Linear Separatability Assumption

For our above linear model to be able to classify datapoints , the datapoints must have either label 1 or label -1. This means there should be no outliers in a dataset and all the points should belong to either side of \(w^Tx = 0\) (Linear Separator).

Here the data is linearly separable , there are no outliers in this dataset.

This dataset is not allowed because there are outliers and hence the dataset is not linearly spearabale.

If the "Not Allowed Dataset" is given to us then our assumption would be that the labeler used some \(w\) which correctly classified all the datapoints , but according to our current model such datasets are not possible.
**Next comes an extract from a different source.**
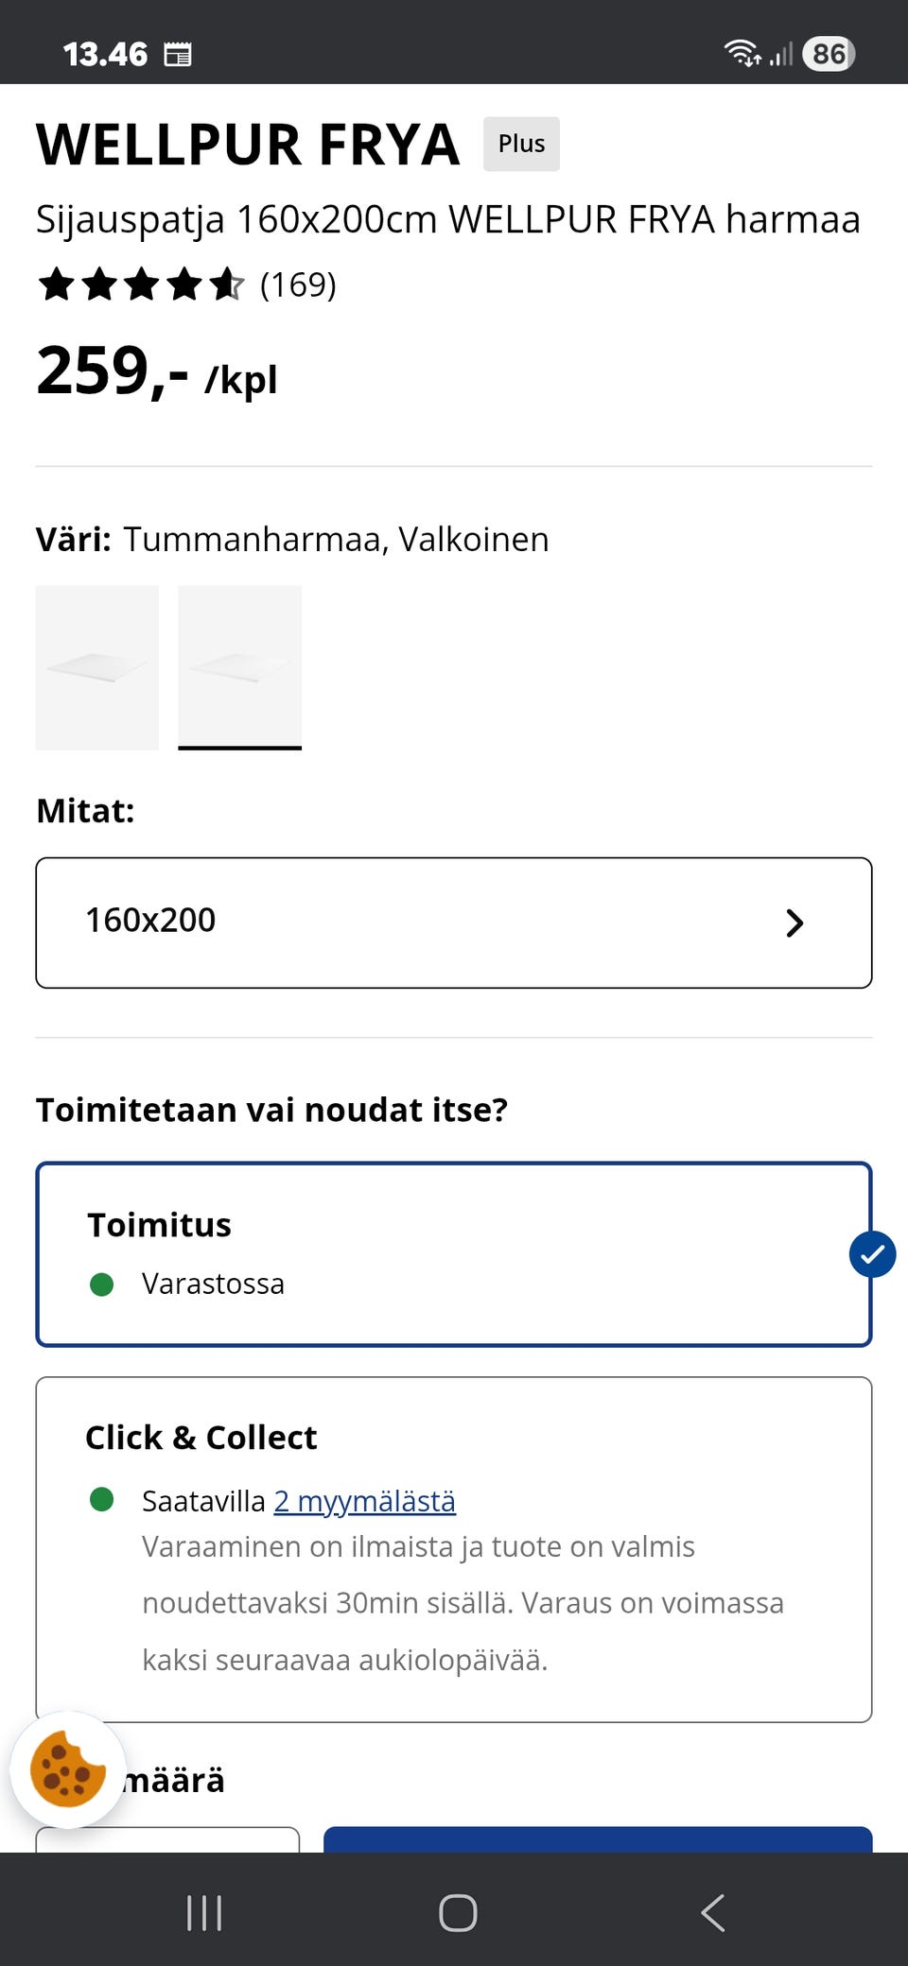908x1966 pixels.
Task: Open the Mitat 160x200 size dropdown
Action: coord(453,923)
Hence we say that this dataset is not allowed under our model.

When we make strong assumptions like linear separatability of the dataset, we hope to build fast and efficient algorithms, but do such algorithms really exist? The short answer is Yes.
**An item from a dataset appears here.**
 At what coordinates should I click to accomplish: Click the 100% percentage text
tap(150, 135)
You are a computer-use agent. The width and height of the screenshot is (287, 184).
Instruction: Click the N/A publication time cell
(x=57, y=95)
Our goal here was to get a discriminative model for classification which minimizes the zero-one loss over a dataset.

\[\underset{h \in \mathcal{H}}{\min} \sum_{i=1}^n \mathbb{1}( h(x_i) \neq y_i )\]

For a general dataset this is an NP-HARD problem even if \(\mathcal{H}\) is considered to be linear.
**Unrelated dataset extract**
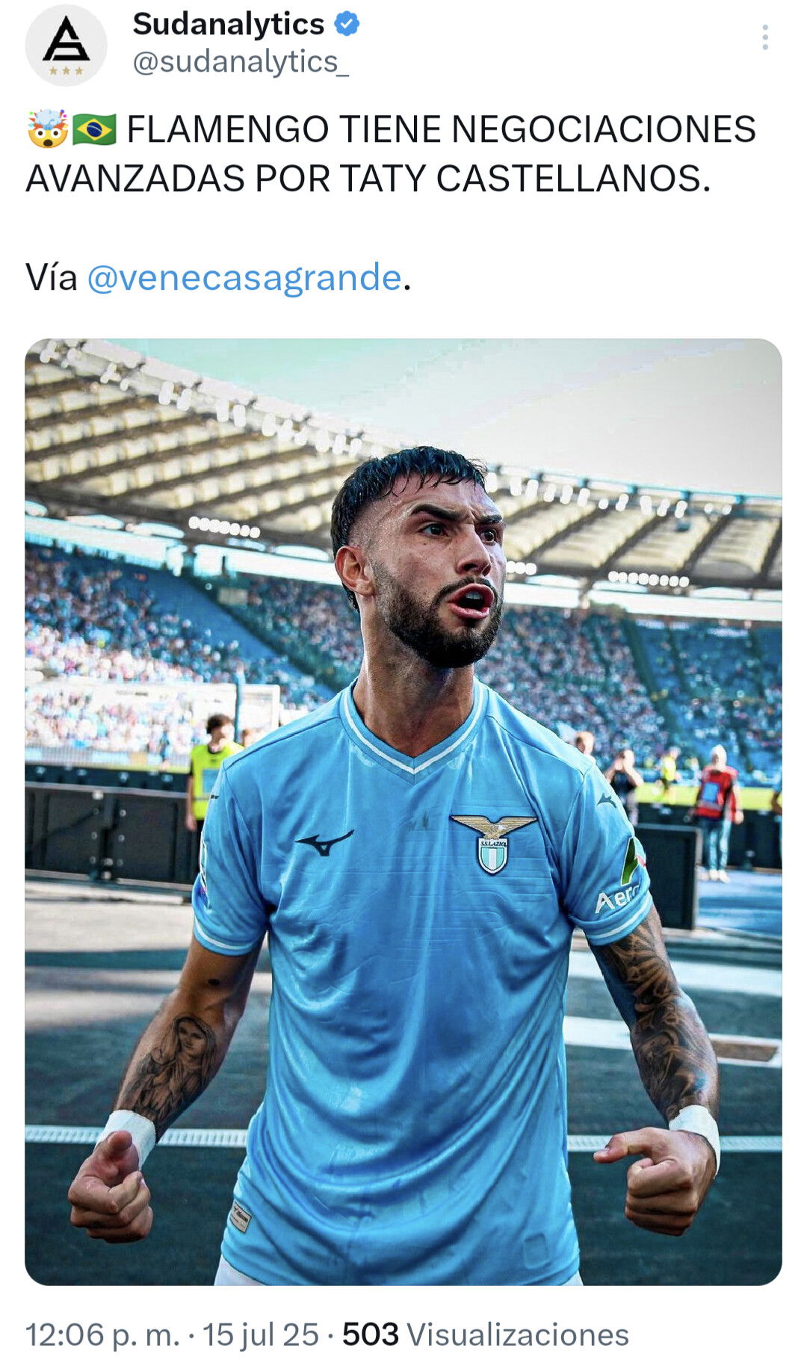Open the Sudanalytics display name

(228, 25)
Now if we get back to our "Linear Separatability Assumption" , then the loss for our algorithm will be 0 (on the training dataset) as it will be able to correctly classify all the datapoints because there are no outliers present.

\[\exists w \in \mathbb{R}^d \text{ s.t. } \text{sign}(w^Tx) =y_i \forall i \in [n]\]

There exists a \(w\) such that sign(\(w^Tx\)) = \(y_i\) (we make the correct prediction) for all the \(i\) (datapoints) in \([n]\) (dataset)

Perceptron Algorithm

The Input for this algorithm is \(\{ (x_1,y_1) , (x_2,y_2) , ... (x_n,y_n) \}\) where \(x_i \in \mathbb{R}^d\) and \(y_i \in \{+1,-1 \}\).

The algorithm is trying to find a \(w\) that correctly classifies all the datapoints, if such a \(w\) exists.

This algorithm is an iterative algorithm and it starts with a \(w^0\) , where \(0\) indicates the iteration number and initially \(w^0 = [0,0,0,...0]\) i.e. \(w^0\) is a zero vector.

Until Convergence

\[\begin{align} & \text{Pick } (x_i, y_i) \text{ pair from the dataset}\\ & \text{If sign}(w^Tx_i) = y_i \\ \\ & \quad \text{Do nothing} \\ \\ & \text{else}\\ \\ & \quad \boxed{w^{t+1} = w^t + x_i y_i} \\ \\ & \text{end} \\ \end{align}\]

Basically , we check if our current \(w\) predicts the datapoint correctly , if it doesnt predict the datapoint correctly then we multiply the datapoint with its label (+1 or -1) and add this product to our current \(w\) until convergence.

Also note that the update rule here is the boxed equation,

\[ \boxed{w^{t+1} = w^t + x_i y_i} \]

Understanding Perceptron Update Rule

In our current perceptron algorithm , two types of mistakes can happen

Mistake Type 1

Predicted Label = +1 (sign \((w^Tx_i) \geq 0\))
Actual Label = -1 (\(y_i\) = -1)

Mistake Type 2

Predicted Label = -1 (sign \((w^Tx_i) < 0\))
Actual Label = +1 (\(y_i\) = +1)

When we encounter a mistake , we either make a mistake in prediction of Type 1 Category or Type 2 Category and then we update \(w\) accordingly. A general question to ask here would be , we have updated our \(w\) on some datapoint at \(t^\text{th}\) iteration, but how does this \(w^{t+1}\) (\(w^t\) after update) perform on the point where we made the mistake?

We know that,

\[\begin{equation*} \begin{split} w^{t+1} &= w^t + x_i y_i \\ \\ \text{Multiplying both sides by } x_i \\ \\ (w^{t+1})^T x_i &= (w^t + x_i y_i)^T x_i \\ &= w^{t^T} x_i + y_i ||x_i||^2 \\ \end{split} \end{equation*}\]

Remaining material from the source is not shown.